Computation procedure:

  1. Use DepthAnything (a monocular depth estimation model that estimates the relative depth of every pixel in a scene from a single RGB image, without requiring a stereo camera or LiDAR) to estimate a monocular depth map for each frame
  2. Use DINO features (see the physics consistency evaluation method above) to match key objects across adjacent frames and track the same object
  3. Check whether the depth value of the same object undergoes an abrupt change between adjacent frames (a change exceeding 20% of the total depth range)
  4. Depth violation rate = number of violating frame pairs / total number of adjacent frame pairs

Diagnostic rule: If the depth violation rate exceeds 10%, inject action information at every resolution level of the U-Net (rather than only at the bottleneck), and consider adding a depth consistency constraint to the loss function (an L1 penalty on the difference between depth maps of adjacent frames).


Horizon Drift: The Universal Failure Mode Across All World Models

Under a sufficiently long rollout, all architectures exhibit a systematic divergence of the latent state or generated content from the true world distribution. This is horizon drift. The specific form of drift varies by architecture:

ArchitectureDrift Manifestation
RNN/RSSMLatent vector z_t drifts away from the region corresponding to real observations; PSNR degrades
Transformer (STORM)Autoregressive errors accumulate; token prediction residuals grow progressively
Diffusion (Diamond)Object identity, position, and occlusion relationships quietly shift over long sequences
TD-MPCLatent consistency loss increases; planning efficiency degrades

Detection: Drift Curves

Standard detection procedure: starting from a batch of real initial states, let the model roll out autoregressively for N steps without injecting any real frame corrections. At each step, compute a distance metric between the predicted state and the real state (PSNR, FVD over a segment, or cosine similarity), then plot the distance as a function of step count.

Ideal curve: approximately linear increase over the first 5-10 steps, then leveling off to a plateau.

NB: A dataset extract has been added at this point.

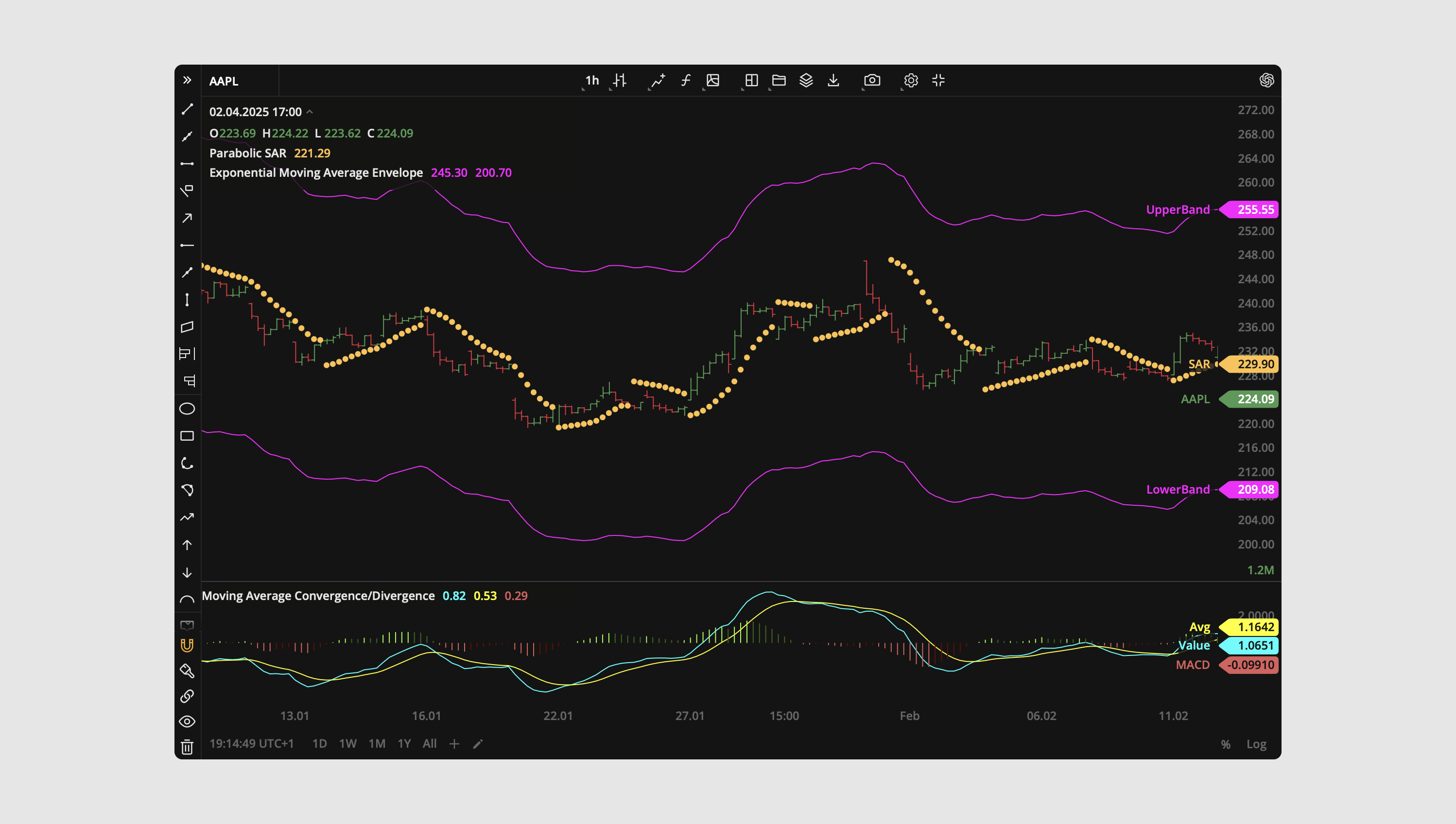Image resolution: width=1456 pixels, height=824 pixels.
Task: Open the 1h timeframe dropdown
Action: point(591,80)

Warning signs: A drop of more than 30% from the initial value within the first 5 steps indicates that the model's single-step prediction error is too large, and rollout capability is essentially broken. Monotonic decrease with no sign of convergence within the first 20 steps indicates persistent error accumulation, meaning the model cannot maintain a reasonable state distribution during rollout.

Mitigation Strategies

1. Short Horizon Training

Limit the number of rollout steps during training to the range where the model can make reliable predictions, rather than forcing training on long sequences. For most architectures, 4-8 steps is a robust training window. Long-sequence training introduces noisier gradients and can actually degrade single-step accuracy. This is not a compromise: recognizing that "predicting 1 step reliably" is more useful for planning than "barely predicting 20 steps."

2. Target Network

When computing temporal-difference (TD) targets, use a copy network with slower parameter updates (a target network) rather than the main network. This cuts off backpropagation of errors along the time direction and reduces the cross-step accumulation of single-step prediction errors. Both TD-MPC and Dreamer V3 adopt this technique.

3. Real Data Interleaving

Periodically insert real trajectories into the minibatches used for imagined rollouts, so that the model's gradients are not driven entirely by its own predictions. Recommended ratio: insert 1 step of real data for every 4 steps of imagined rollout (25% real data). This also has the side effect of preventing KL collapse in RSSM.

4. Horizon Annealing

Start training with a short rollout (e.g., 1-2 steps), and gradually increase the rollout length as single-step accuracy improves (e.g., add 1 step every 10k training steps, up to a maximum of 8 steps). This avoids supervising the model on its own low-quality predictions early in training and reduces bootstrapping error.